Was kostet Camping in Norwegen?

Wie alles in diesem Land sind auch die norwegischen Campingplätze etwas teurer, allerdings ist der Preis nicht sehr viel höher, und das Angebot ist gut. Überall findet man unterwegs schöne Campingplätze auf der Route. Die Preise der Fähren sollte man im Auge behalten.

Welches ist der schönste Campingplatz in Norwegen?

Der Campingplatz in Andenes im hohen Norden von Norwegen hat uns am besten gefallen. Die Lage direkt am Strand mit den schönen Bergen im Hintergrund ist einmalig. Die Tour mit dem Kutter zu den Walen oder Papageientauchern ist natürlich auch ein Höhepunkt. Hier macht Camping richtig Spass.

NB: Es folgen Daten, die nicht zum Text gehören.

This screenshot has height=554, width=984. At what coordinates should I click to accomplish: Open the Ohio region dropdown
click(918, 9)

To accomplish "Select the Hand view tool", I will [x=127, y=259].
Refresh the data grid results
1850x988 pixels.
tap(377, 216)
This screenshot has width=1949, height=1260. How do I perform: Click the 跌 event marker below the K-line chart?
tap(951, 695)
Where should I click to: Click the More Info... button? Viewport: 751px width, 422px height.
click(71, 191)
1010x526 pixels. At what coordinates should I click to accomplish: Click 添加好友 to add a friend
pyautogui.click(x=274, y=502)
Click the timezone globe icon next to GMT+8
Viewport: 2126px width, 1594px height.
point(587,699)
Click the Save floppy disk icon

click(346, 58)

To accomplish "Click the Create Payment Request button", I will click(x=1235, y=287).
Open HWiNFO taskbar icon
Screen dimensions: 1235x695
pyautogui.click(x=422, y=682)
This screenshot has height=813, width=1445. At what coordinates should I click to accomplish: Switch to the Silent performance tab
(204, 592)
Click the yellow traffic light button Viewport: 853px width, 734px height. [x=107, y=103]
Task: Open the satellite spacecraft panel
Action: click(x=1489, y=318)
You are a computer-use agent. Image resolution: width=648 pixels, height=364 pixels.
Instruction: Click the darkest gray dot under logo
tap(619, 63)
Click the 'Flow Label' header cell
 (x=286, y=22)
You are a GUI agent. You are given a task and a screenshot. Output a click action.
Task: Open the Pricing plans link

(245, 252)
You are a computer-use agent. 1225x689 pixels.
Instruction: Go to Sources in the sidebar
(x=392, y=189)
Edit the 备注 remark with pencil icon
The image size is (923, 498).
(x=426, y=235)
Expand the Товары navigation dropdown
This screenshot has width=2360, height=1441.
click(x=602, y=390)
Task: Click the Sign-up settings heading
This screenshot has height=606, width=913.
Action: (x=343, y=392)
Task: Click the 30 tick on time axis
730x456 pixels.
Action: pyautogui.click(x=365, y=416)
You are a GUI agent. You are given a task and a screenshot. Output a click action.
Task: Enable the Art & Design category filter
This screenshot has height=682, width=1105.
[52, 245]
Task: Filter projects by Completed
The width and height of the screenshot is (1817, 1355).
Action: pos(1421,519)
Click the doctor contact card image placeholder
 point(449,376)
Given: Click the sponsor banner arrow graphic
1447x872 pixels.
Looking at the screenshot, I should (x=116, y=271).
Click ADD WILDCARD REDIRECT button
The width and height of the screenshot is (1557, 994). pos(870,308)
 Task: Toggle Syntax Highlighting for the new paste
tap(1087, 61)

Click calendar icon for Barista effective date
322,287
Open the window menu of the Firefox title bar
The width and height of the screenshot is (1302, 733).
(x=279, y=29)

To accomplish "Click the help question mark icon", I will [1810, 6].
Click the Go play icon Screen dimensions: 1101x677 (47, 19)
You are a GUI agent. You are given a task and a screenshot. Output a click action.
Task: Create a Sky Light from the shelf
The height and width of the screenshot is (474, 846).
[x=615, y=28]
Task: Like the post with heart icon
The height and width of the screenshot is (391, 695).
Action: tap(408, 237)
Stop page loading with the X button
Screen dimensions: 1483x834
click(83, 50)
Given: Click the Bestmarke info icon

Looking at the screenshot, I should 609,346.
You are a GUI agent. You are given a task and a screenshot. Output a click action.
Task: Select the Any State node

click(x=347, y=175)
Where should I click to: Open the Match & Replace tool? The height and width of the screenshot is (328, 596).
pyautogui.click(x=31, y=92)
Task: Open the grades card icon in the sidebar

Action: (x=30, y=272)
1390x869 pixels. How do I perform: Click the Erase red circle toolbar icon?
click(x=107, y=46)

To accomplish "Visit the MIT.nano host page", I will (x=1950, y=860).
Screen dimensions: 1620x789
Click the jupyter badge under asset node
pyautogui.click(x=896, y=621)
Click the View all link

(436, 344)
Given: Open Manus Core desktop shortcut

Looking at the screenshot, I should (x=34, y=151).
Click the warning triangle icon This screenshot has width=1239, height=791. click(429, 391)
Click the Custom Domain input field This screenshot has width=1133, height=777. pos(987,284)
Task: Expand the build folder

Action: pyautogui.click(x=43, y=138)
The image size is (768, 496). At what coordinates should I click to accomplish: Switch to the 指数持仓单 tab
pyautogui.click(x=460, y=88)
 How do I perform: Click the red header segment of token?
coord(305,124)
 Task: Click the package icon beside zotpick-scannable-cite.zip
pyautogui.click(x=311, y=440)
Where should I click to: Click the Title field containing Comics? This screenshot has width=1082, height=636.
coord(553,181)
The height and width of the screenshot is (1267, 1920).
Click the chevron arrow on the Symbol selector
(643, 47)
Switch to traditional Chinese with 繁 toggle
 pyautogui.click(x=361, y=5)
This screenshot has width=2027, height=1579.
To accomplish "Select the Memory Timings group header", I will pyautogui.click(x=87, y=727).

Welche Fähre bringt mich nach Norwegen?

Es gibt zahlreiche Fähren nach Norwegen, wenn man lieber mit dem Auto anreisen will. Ab Deutschland gibt es die Königin unter den Fähren, die Color Line von Kiel zur Hauptstadt Oslo. Der Weg führt durch viele Inseln bis zum Oslofjord.
Von Dänemark aus gibt es die kürzeste Verbindung von Hirtshals nach Kristiansand. Die norwegischen Fähren genießen einen guten Ruf, denn der Komfort an Bord ist erstklassig.

Ist Norwegen in der EU?

Nein, es wird nicht mit dem Euro bezahlt. Die Chancen, dass Norwegen in die EU kommt, stehen auch nicht besonders gut.